Google fixes fourth Chrome zero-day exploited in attacks in 2026

Google Patches Another Bloody Chrome Zero-Day Because Of Course It Did

Alright, gather round, you beautiful disasters. It’s 2026 and Google has patched the fourth Chrome zero-day already. Fourth. As in: “we’ve already screwed this up three times before breakfast.” This latest bug was being actively exploited in the wild, because hackers don’t wait for Google to get its shit together.

Google, in its usual cagey PR bullshit, says almost nothing useful about the vulnerability except “yeah, attackers were abusing it.” Translation: someone smarter than your security team figured out how to pop Chrome and went to town. Details are “restricted” so the bad guys don’t get more ideas — which is hilarious, because the bad guys already fucking know.

The fix is rolling out now, and users are told to update immediately. You know the drill: restart your browser, apply the patch, and pray you weren’t already owned. This affects Chrome on desktop platforms, which means millions of users running outdated browsers because they clicked “remind me later” like absolute muppets.

This marks the fourth actively exploited Chrome zero-day Google has had to patch this year, which really drives home the point: modern browsers are massive, overcomplicated attack surfaces duct-taped together with hope and JavaScript. If you’re surprised, you haven’t been paying a damn bit of attention.

So update Chrome. Now. Not after lunch. Not after “one more tab.” Or don’t — and let some asshole halfway across the planet rummage through your session tokens like it’s a fucking yard sale.

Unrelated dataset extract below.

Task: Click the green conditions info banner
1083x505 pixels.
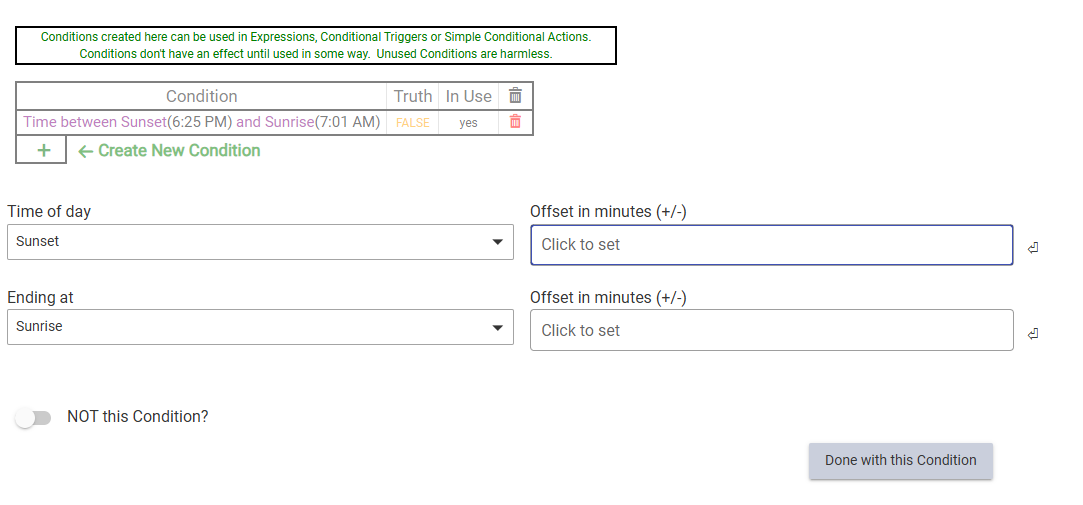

Read the original article here:

https://www.bleepingcomputer.com/news/security/google-fixes-fourth-chrome-zero-day-exploited-in-attacks-in-2026/

Sign-off:
This reminds me of the time a user complained their browser was “acting weird,” only to admit they hadn’t rebooted or updated in nine months. Turned out it was mining crypto harder than my data center on fire. I patched it, wiped it, and still blamed the user — because it was their fault.